Bipolar and Sleep: Getting Rest With Bipolar
Sleep is an incredibly important aspect of your life. The right amount of sleep leaves you refreshed and rejuvenated physically. Too much or too little sleep will leave you foggy, disconnected sluggish. Where your physical health goes, your mental health follows.
Bipolar and sleep often don’t go together; when bipolar disorder is a part of your life, your sleep suffers. Sleep disturbance is actually one of the cornerstones of bipolar disorder.
When your mood is more depressed, you will have less energy and less motivation. You are prone to sleeping more throughout the day, including frequent naps. Some people with depression will get 14-16 hours of sleep daily and still feel tired and lethargic. Others suffer from insomnia related to depression and are unable to sleep more than a few hours daily.
When your mood is elevated from a manic episode, sleep is the last thing on your mind. You are too driven by other pleasure-seeking tasks to consider getting rest. Why sleep when you could refold your towels or count how many toothpicks you have? Even if you try to lay down when manic, your racing thoughts may not slow down enough to allow you to sleep. Combine this with the diminished patience associated with mania and sleep is not in the forecast.
You’re already aware of the impact of both bipolar and sleep. So what can you do about your bipolar and sleep problems? In this article, I will offer some advice to help you turn those sleepless nights or oversleeping moments into healthy sleeping patterns. First, we’ll begin with the benefits of sleep and then go in-depth with some bipolar and sleep tips.
What Are the Benefits of Sleep for People Living With Bipolar?
If you have given up on the idea of getting good rest, rethink it. The benefits of appropriate rest extend to numerous aspects of your mental health, physical health, and overall well-being. Benefits of sleep include:
- Improved memory and attention – Have your been forgetful at work or home? Sleep helps strengthen memories and skills learned during the day.
- Longer life – Studies show that people who sleep too much or too little tend to have shorter lifespans than those that receive the desired amount of sleep.
- Healthier weight – People that are well rested tend to have healthier weights. People that get less sleep tend to feel hungrier.
- Lower stress – Sleep allows your mind and body the rest it needs to reduce stress. Lower stress is related to many physical health benefits like lower blood pressure.
Track your State
Bipolar is unpredictable. Sometimes you will be depressed for a month, manic for two weeks and then depressed for the next three months. Maybe your symptoms shift more rapidly, or maybe your mania or hypomania only present yearly.

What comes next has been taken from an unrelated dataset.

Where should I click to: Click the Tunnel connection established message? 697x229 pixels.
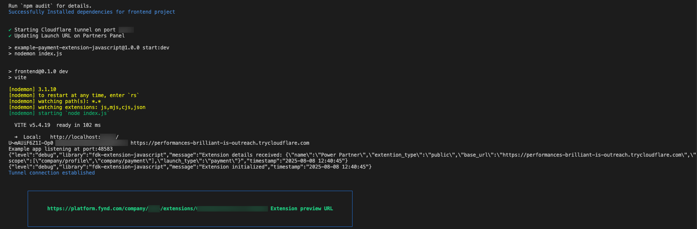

Whatever the case, tracking your bipolar symptoms is essential. Rather than thinking of it as one mental illness, think about bipolar as two: depression and mania. The tools and interventions effective for depression are usually not useful for mania, and the measures to improve sleep during mania will not help much during depression.
Set aside time to evaluate your symptoms. How do you know when you are depressed? How do you know when you are manic? What about when symptoms are calm? Think about how your mood, energy levels, motivations, irritability, socialization and behavior changes throughout the course of your symptoms. Being able to accurately monitor and identify your state allows you to choose a course of action that is fine-tuned for your symptoms.
Find a way to track your symptoms that allows people in your life as well as yourself to clearly label your moods. A journal, chart, thermometer and color system are all effective tools. Experiment to find the tracking system that is best for you.